The titulus, the sign that recorded the crime committed was carried in front of the prisoner on the way to Golgotha. The Jews likely protested the sign before they reached Golgotha. They asked for Pilate to change it to read, "Jesus of Nazareth who claims to be King of the Jews."
It appears that the place of crucifixion was by a roadside so that the inscription could be read by all who passed by on their way into the city and out of it. These were made very public by the Romans as a warning to others.
Many Jews read an inscription ordered written by a Gentile that bore witness of their King. This was the first gospel tract.
As when Pilate announced Jesus as King of the Jews so now with the sign he is attempting to annoy the Jews as well as exempt himself from any guilt.
The soldiers divided up His garments equally and then cast lots for His seamless inner garment.
John, as an eye witness, gives us the most detailed account of this.
JOH 19:23 The soldiers therefore, when they had crucified Jesus, took His outer garments and made four parts, a part to every soldier and also the tunic; now the tunic was seamless, woven in one piece.
JOH 19:24 They said therefore to one another, "Let us not tear it, but cast lots for it, to decide whose it shall be"; that the Scripture might be fulfilled, "They divided My outer garments among them, and for My clothing they cast lots."
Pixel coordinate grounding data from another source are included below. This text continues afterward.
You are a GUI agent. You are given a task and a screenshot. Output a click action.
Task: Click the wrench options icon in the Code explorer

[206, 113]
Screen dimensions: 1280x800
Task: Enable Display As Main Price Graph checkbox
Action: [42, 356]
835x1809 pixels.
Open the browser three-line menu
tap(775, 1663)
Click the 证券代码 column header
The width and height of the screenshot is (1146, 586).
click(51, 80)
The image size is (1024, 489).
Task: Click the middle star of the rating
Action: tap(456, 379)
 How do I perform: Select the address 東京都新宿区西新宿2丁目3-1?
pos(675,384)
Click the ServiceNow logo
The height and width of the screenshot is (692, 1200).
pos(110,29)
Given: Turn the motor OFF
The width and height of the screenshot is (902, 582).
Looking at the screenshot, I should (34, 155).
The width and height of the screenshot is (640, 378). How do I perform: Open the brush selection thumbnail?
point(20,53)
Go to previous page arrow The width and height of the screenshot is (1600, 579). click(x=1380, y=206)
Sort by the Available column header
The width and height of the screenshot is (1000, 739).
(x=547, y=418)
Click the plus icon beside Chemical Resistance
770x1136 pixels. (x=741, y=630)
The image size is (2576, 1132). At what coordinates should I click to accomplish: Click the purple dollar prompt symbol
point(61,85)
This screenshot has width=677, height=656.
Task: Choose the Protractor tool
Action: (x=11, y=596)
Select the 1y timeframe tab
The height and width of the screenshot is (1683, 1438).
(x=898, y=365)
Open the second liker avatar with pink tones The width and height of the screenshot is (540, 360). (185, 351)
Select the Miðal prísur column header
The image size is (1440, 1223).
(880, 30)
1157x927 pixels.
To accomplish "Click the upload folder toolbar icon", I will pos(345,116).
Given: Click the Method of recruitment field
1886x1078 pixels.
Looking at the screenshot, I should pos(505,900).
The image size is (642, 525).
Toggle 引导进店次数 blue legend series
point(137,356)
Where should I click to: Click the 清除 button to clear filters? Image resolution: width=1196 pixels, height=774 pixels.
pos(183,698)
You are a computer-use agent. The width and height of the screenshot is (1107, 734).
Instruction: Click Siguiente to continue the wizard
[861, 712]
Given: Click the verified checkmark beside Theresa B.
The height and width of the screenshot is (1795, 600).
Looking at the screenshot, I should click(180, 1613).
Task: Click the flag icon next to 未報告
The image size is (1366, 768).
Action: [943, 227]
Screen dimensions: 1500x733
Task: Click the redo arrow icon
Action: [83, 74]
They divide my garments among them,
And for my clothing they cast lots.
JOH 19:25 Therefore the soldiers did these things.
We noted some time ago the typology of the seamless inner garment.
The seamless inner garment represents the seamless word of God that is held within and that provides covering against nakedness, which is the life of the person without God.
The unbeliever is naked and the believer outside of fellowship with God reaps the effects of nakedness, even though he is not naked.
To the church at Laodicea:
'Because you say, "I am rich, and have become wealthy, and have need of nothing," and you do not know that you are wretched and miserable and poor and blind and naked, I advise you to buy from Me gold refined by fire, that you may become rich, and white garments, that you may clothe yourself, and that the shame of your nakedness may not be revealed; and eye salve to anoint your eyes, that you may see.
It was not torn just as the word of God cannot be torn. It was given to mankind just as the word of God is given freely. The book The Robe is a wonderful fictional story about the soldier who won this garment.
John is silent about the verbal abuse that was hurled at Him while He hung on the cross about to pay the ransom for all sin.
The accounts of Matthew and Mark are almost identical.
Jesus was crucified close to an intersection of two roads that led out of the north of Jerusalem. Many of the passersby are those traveling in and out of the city.
During the feast many are coming and going. There are many at Jerusalem for this feast, many camped outside the city. Travelers were arriving and leaving as well and those roads are no more than two hundred yards from the crucifixion cite which is on a hill. Jesus was crucified very publically and all could see the titulus or sign above His head reading "King of the Jews."
MAT 27:39 And those passing by were hurling abuse at Him, wagging their heads,
MAT 27:40 and saying, "You who are going to destroy the temple and rebuild it in three days, save Yourself! If You are the Son of God, come down from the cross."
What makes this hard to endure is that He can come down off that cross at any moment.
The Lord likely healed thousands of people from ailments and yet He would not heal Himself of even a scratch.
MAT 27:41 In the same way the chief priests also, along with the scribes and elders, were mocking Him, and saying,
MAT 27:42 "He saved others; He cannot save Himself. He is the King of Israel; let Him now come down from the cross, and we shall believe in Him.
To save Himself would mean that no one of the human race would be saved.